Seven rats (five MCAo and two sham) were excluded from the analysis. Four died during the procedures: three from surgery-related massive local hemorrhage (one during thinned-skull surgery and three during tMCAo) and one found dead in its cage without warning signs nine days after MCAo (autopsy not carried out). The remaining three rats were excluded either a priori because of failure to induce sufficient hypoperfusion during MCAo based on fUS data (two rats) or because of occurrence of symptomatic inflammation, i.e. granulation tissue, over the thinned skull (one sham rat). Thus, seven tMCAo rats and four sham rats were available for the final analysis.

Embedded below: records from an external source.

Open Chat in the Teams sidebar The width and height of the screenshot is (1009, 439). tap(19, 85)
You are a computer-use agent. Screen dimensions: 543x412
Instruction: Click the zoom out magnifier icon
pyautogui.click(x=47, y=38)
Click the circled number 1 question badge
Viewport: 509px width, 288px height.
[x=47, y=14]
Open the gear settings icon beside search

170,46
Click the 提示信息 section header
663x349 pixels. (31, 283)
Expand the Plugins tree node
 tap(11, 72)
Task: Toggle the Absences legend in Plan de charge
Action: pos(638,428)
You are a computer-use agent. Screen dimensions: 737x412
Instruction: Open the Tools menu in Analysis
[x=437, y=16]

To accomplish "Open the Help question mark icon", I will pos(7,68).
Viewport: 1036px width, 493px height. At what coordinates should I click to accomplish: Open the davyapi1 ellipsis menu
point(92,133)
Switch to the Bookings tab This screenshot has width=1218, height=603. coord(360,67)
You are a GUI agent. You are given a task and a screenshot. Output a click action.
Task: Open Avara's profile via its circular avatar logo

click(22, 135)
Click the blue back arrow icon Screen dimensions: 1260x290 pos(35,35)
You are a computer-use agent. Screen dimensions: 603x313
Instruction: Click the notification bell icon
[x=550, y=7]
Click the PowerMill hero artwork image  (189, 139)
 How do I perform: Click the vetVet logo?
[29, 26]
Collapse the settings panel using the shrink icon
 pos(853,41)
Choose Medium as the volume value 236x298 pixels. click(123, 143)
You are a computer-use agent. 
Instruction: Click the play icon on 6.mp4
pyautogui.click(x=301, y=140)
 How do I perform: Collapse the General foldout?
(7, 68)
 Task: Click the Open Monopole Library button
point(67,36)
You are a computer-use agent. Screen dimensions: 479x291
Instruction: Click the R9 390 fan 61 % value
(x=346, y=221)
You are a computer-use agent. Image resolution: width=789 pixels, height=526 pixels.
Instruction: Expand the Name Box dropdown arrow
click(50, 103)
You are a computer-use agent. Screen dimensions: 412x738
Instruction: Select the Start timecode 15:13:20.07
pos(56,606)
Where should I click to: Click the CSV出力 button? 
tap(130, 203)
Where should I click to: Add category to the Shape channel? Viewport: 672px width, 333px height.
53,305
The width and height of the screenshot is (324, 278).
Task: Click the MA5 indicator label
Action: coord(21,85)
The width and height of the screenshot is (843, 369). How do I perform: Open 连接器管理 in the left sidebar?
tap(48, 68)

2D mapping of cerebral perfusion using fUS imaging

Pre-occlusion data

Thanks to the high spatial resolution of fUS, individual cortical vessels were readily identifiable in the control fUS images before occlusion (Figure 2(a), leftward image). The cortical vasculature was homogeneously distributed over the imaging plane and between planes. Similar images were obtained in sham rats throughout the protocol.

fUS during and following MCAo

The time course of fUS images before during and after MCAo in a typical rat is illustrated for one selected whole coronal section in Figure 2(a), and for the dorsal cortical areas at six different levels and all five time points in Figure 2(b). Note the striking decrease in fUS signal in the ischemic MCA territory during occlusion, which was maximal for the somatosensory area at Bregma +1.00 mm (mean% value relative to mirror region: 9.1%, range: 3.8–16.6%).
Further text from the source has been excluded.